A conforto di tale opzione si può valorizzare l’art. 172 CCII là dove si consente ad una parte di far valere il potere di chiedere la risoluzione del contratto nei confronti del debitore se la domanda di risoluzione era già stata “quesita” prima dell’apertura del concorso, formula importata dalla giurisprudenza[30], ma evocativa di una continuità processuale fra giudizio ordinario (sulla domanda di risoluzione) e giudizio speciale concorsuale (sulla domanda di risoluzione e pronunce restitutorie accessorie)[31]. Per queste domande dovremmo ritenere predicabile proprio l’istituto della trasmigrazione del processo da ordinario a speciale mediante un atto di riassunzione che avrà la forma della domanda di cui all’art. 201 CCII. Questa soluzione può consentire al creditore di trascinare nel procedimento di formazione dello stato passivo i risultati istruttori del procedimento ordinario, fermo restando che (i) il giudice li valuterà secondo il suo prudente apprezzamento, (ii) i limiti probatori tipici del procedimento di formazione del passivo restano inalterati, di talché le prove raccolte aliunde potranno essere invocate nella misura in cui risultino compatibili con il procedimento speciale, caratterizzato, come è noto, da una pluralità di regole molto particolare, molte delle quali pertengono alla posizione del curatore come ‘terzo’ rispetto al debitore e a tutti i creditori concorrenti. Anche la domanda che ha come oggetto una tutela costitutiva andrebbe, dunque, decisa dal giudice del concorso e ciò perché solo l’accertamento sulla situazione costitutiva regge l’ammissione o il rigetto della domanda sul credito e perciò deve essere consentito il controllo incrociato con gli altri creditori anche su quella domanda.[32]
Per le altre domande, quelle che hanno ad oggetto una pretesa creditoria, quando l’apertura della liquidazione giudiziale del debitore convenuto interviene nel corso del giudizio di accertamento del credito, il giudizio diviene improcedibile nei confronti del curatore qualora la parte lo riassuma in sede ordinaria[33].
La preclusione posta dall’art. 151 a forme di tutela diverse da quelle dell’accertamento endoconcorsuale si applica anche per espressa previsione di legge ad ogni pretesa creditoria successivamente insorta e suscettibile di soddisfacimento sul patrimonio del debitore; si deve trattare di un credito che matura dopo la liquidazione giudiziale e che riguarda beni e diritti compresi nella liquidazione giudiziale. Pertanto, il principio di esclusività si estende anche ai crediti prededucibili, quando su di essi sorga contestazione (e salvo che non si tratti di crediti originati da provvedimenti di liquidazione del giudice delegato), posto che in caso di crediti prededucibili liquidi, esigibili e non contestati il curatore può procedere direttamente al pagamento in favore del creditore previa autorizzazione del comitato dei creditori (art. 222 CCII)[34].

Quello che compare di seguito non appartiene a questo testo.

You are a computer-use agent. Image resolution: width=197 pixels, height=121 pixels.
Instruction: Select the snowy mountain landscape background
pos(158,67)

Il principio di esclusività ha assunto un ulteriore spazio anche là dove il legislatore ha espressamente stabilito che alle regole del concorso formale si deve assoggettare pure quel creditore a favore del quale siano attribuiti privilegi processuali che gli consentono di coltivare le azioni esecutive in deroga al divieto di cui all’art. 150 CCII, come ad esempio per i crediti correlati ad operazioni di credito fondiario[35], o per quelli correlati al c.d. pegno non possessorio.
Per quanto attiene alla regola del concorso formale applicata ai diritti reali o personali di terzi, occorre precisare che l’accertamento del passivo è lo strumento con il quale debbono essere fatte valere le azioni (reali o personali) relative a beni mobili o immobili[36].

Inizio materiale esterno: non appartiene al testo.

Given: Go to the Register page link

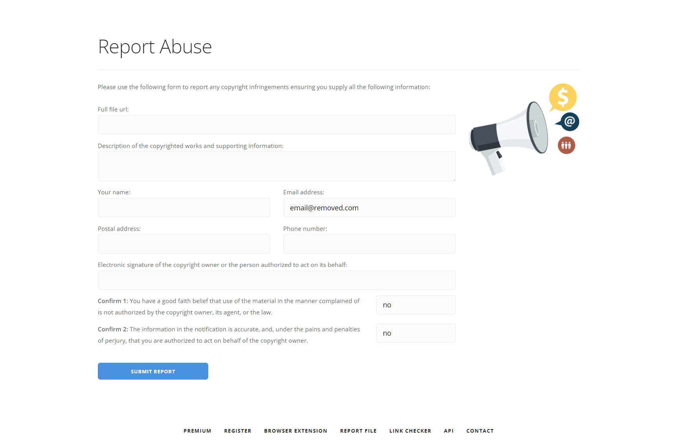Looking at the screenshot, I should point(238,431).
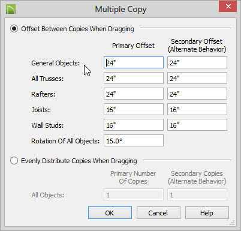Confirm the dialog with OK button
Screen dimensions: 241x231
pos(110,213)
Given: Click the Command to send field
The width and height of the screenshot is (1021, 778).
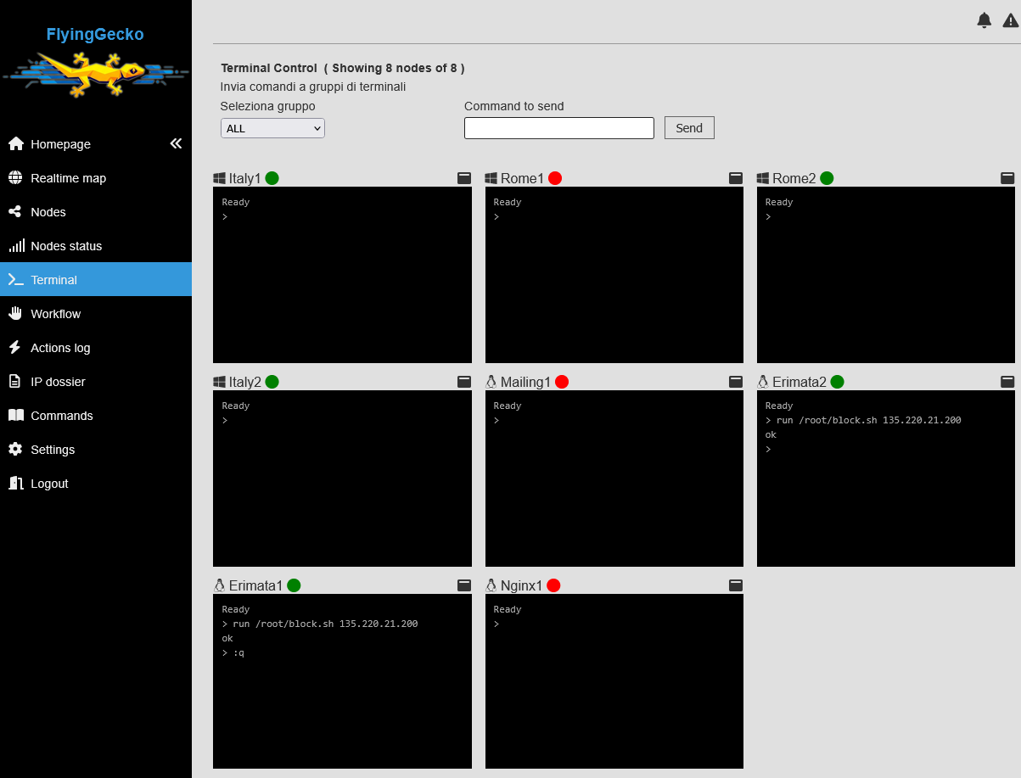Looking at the screenshot, I should point(558,128).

Alla regola della concentrazione non fa eccezione neppure il credito derivante dalle obbligazioni restitutorie conseguenti ad azione revocatoria concorsuale, nel senso che, mentre il tribunale che ha aperto la liquidazione giudiziale del debitore che ha compiuto l’atto pregiudizievole ai creditori resta competente a decidere l’inefficacia (o meno) dell’atto, le pronunzie di pagamento o di restituzione, conseguenziali alla dichiarazione d’inefficacia, competono al tribunale che ha dichiarato la liquidazione giudiziale del terzo, secondo le modalità stabilite per l’accertamento del passivo e dei diritti dei terzi.
Non diversa è la conclusione per ciò che attiene ai crediti tributari ma con la precisazione che il merito della pretesa tributaria va accertato, vista la riserva di giurisdizione, davanti alle commissioni tributarie.

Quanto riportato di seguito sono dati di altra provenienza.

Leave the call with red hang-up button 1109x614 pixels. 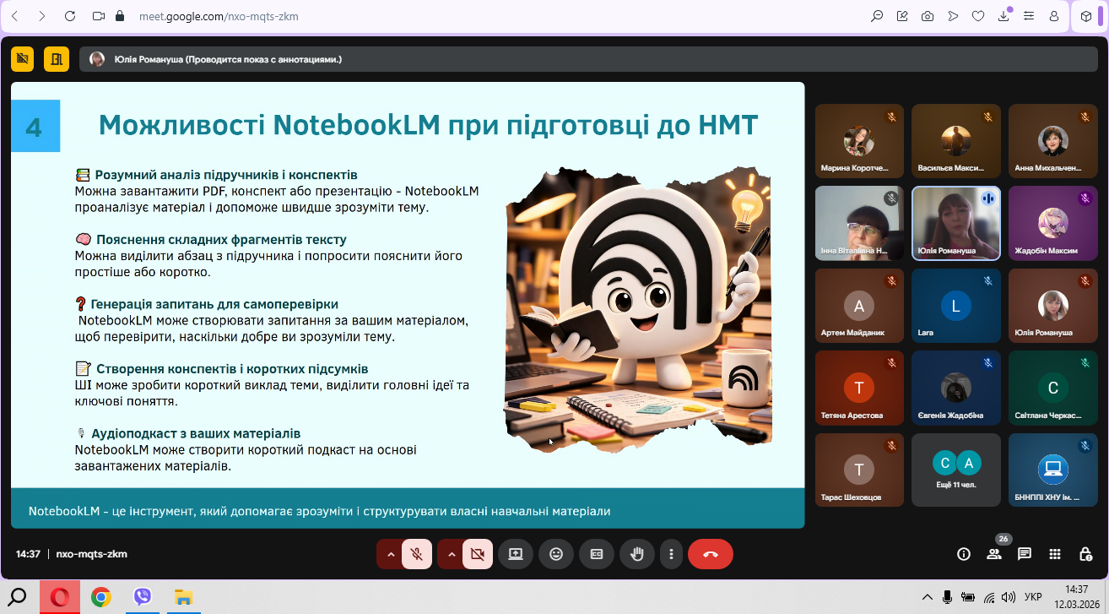pyautogui.click(x=710, y=554)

Vediamo ora alcune fra le poche eccezioni al principio del concorso formale. La prima e più rilevante riguarda le azioni di mero accertamento che non si traducano, neppure indirettamente, in una pretesa sul concorso. In questo caso se sorge una lite, non si applica il procedimento di cui agli artt. 201-210 CCII[37].
L’altra importante deroga alla regola del concorso formale è costituita dall’istituto della compensazione[38]. Vi sono, però, anche altre deroghe che derivano (i) dalla presenza di garanzie finanziarie che assistono il credito[39] e (ii) dal pegno irregolare.[40]
Qualora, poi, davanti ad un giudice ordinario penda una controversia nella quale il curatore assume la posizione di attore e nei suoi confronti (o nei confronti del debitore se il giudizio era cominciato prima della liquidazione giudiziale) sia formulata una domanda riconvenzionale per la quale opera il rito speciale dell’accertamento del passivo[41], il giudice adìto dal curatore in via ordinaria deve trattenere e decidere la domanda principale, previa separazione dei giudizi, salva la sospensione per pregiudizialità una volta che in sede concorsuale sia proposta la domanda di ammissione del credito opposto (prima) in via riconvenzionale.
Infine, occorre prendere in esame il tema delle cause connesse (un giudizio in sede ordinaria ed uno in sede concorsuale) che presenta specifiche criticità, almeno in parte determinate dal fatto che il procedimento di formazione dello stato passivo per come è conformato mal si presta al coordinamento e al simultaneus processus con liti esterne[42]; così, tanto per cominciare, il creditore di più coobbligati in solido di cui alcuni in bonis, deve proporre domande separate e non passibili di riunione, davanti a giudici diversi. Parimenti, sembrano da escludere raccordi nel caso delle chiamate in garanzia quando il chiamante è il curatore che voglia essere manlevato rispetto alla domanda di ammissione al passivo.[43]
Un caso ancor più frequente è quello che pertiene alla connessione per incompatibilità: un creditore presenta domanda di ammissione al passivo sulla base di un certo titolo e il curatore, anziché limitarsi ad eccepire vizi che attengono al titolo, promuove un ordinario giudizio di cognizione.[44] Benché sia sovente predicata l’opportunità di evocare la sospensione del processo (art. 295 c.p.c.)[45], a me pare che la regola della efficacia endoconcorsuale dell’accertamento dei crediti ponga un tema di possibile contrasto logico e pratico di decisioni ma mai un problema di conflitto di giudicati (anche nella minor versione di cui all’art. 204 CCII)[46].